*What you are asked to do*
Update the listing below by changing every "computer-use agent" to "desktop assistant" and leave everything else unchanged.

*Task data*

++++

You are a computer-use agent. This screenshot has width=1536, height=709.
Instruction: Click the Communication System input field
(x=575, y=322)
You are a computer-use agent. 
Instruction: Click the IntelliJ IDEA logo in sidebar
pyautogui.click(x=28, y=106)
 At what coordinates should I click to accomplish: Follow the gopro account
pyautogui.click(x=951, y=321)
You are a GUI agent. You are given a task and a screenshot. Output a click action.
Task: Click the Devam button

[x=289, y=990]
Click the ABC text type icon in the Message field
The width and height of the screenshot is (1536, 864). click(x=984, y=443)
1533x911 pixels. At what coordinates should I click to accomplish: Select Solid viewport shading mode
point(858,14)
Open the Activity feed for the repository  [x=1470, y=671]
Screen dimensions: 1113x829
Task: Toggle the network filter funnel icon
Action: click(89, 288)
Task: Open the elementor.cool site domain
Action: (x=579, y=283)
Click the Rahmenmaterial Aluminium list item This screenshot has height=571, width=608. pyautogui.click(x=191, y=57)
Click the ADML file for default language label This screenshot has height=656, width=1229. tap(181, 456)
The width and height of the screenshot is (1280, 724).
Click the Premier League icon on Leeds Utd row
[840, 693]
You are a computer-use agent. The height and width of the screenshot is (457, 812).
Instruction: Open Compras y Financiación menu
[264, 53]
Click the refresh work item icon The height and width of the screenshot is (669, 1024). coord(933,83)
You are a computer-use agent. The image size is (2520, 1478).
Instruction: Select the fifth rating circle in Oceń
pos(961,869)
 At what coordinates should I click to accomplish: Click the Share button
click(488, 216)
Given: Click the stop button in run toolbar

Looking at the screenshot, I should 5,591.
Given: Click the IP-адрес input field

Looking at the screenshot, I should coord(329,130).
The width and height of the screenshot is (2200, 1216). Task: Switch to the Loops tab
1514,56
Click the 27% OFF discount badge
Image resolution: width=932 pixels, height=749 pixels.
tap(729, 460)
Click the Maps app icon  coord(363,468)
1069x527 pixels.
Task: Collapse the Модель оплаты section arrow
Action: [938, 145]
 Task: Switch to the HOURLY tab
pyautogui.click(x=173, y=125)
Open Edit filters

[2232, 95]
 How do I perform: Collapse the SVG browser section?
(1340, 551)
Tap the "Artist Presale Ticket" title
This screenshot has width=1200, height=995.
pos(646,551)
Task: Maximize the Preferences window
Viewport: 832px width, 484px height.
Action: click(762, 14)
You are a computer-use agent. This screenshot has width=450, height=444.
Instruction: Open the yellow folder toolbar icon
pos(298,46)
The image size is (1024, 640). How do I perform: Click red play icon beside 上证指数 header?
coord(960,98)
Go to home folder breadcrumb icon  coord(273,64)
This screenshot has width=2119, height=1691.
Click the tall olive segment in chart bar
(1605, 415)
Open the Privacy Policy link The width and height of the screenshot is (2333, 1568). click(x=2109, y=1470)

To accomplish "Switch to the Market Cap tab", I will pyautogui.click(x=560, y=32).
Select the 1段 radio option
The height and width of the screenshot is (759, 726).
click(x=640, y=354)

++++

*Task answer*
You are a desktop assistant. This screenshot has width=1536, height=709.
Instruction: Click the Communication System input field
(x=575, y=322)
You are a desktop assistant. 
Instruction: Click the IntelliJ IDEA logo in sidebar
pyautogui.click(x=28, y=106)
 At what coordinates should I click to accomplish: Follow the gopro account
pyautogui.click(x=951, y=321)
You are a GUI agent. You are given a task and a screenshot. Output a click action.
Task: Click the Devam button

[x=289, y=990]
Click the ABC text type icon in the Message field
The width and height of the screenshot is (1536, 864). click(x=984, y=443)
1533x911 pixels. At what coordinates should I click to accomplish: Select Solid viewport shading mode
point(858,14)
Open the Activity feed for the repository  [x=1470, y=671]
Screen dimensions: 1113x829
Task: Toggle the network filter funnel icon
Action: click(89, 288)
Task: Open the elementor.cool site domain
Action: (x=579, y=283)
Click the Rahmenmaterial Aluminium list item This screenshot has height=571, width=608. pyautogui.click(x=191, y=57)
Click the ADML file for default language label This screenshot has height=656, width=1229. tap(181, 456)
The width and height of the screenshot is (1280, 724).
Click the Premier League icon on Leeds Utd row
[840, 693]
You are a desktop assistant. The height and width of the screenshot is (457, 812).
Instruction: Open Compras y Financiación menu
[264, 53]
Click the refresh work item icon The height and width of the screenshot is (669, 1024). coord(933,83)
You are a desktop assistant. The image size is (2520, 1478).
Instruction: Select the fifth rating circle in Oceń
pos(961,869)
 At what coordinates should I click to accomplish: Click the Share button
click(488, 216)
Given: Click the stop button in run toolbar

Looking at the screenshot, I should 5,591.
Given: Click the IP-адрес input field

Looking at the screenshot, I should coord(329,130).
The width and height of the screenshot is (2200, 1216). Task: Switch to the Loops tab
1514,56
Click the 27% OFF discount badge
Image resolution: width=932 pixels, height=749 pixels.
tap(729, 460)
Click the Maps app icon  coord(363,468)
1069x527 pixels.
Task: Collapse the Модель оплаты section arrow
Action: [938, 145]
 Task: Switch to the HOURLY tab
pyautogui.click(x=173, y=125)
Open Edit filters

[2232, 95]
 How do I perform: Collapse the SVG browser section?
(1340, 551)
Tap the "Artist Presale Ticket" title
This screenshot has width=1200, height=995.
pos(646,551)
Task: Maximize the Preferences window
Viewport: 832px width, 484px height.
Action: click(762, 14)
You are a desktop assistant. This screenshot has width=450, height=444.
Instruction: Open the yellow folder toolbar icon
pos(298,46)
The image size is (1024, 640). How do I perform: Click red play icon beside 上证指数 header?
coord(960,98)
Go to home folder breadcrumb icon  coord(273,64)
This screenshot has width=2119, height=1691.
Click the tall olive segment in chart bar
(1605, 415)
Open the Privacy Policy link The width and height of the screenshot is (2333, 1568). click(x=2109, y=1470)

To accomplish "Switch to the Market Cap tab", I will pyautogui.click(x=560, y=32).
Select the 1段 radio option
The height and width of the screenshot is (759, 726).
click(x=640, y=354)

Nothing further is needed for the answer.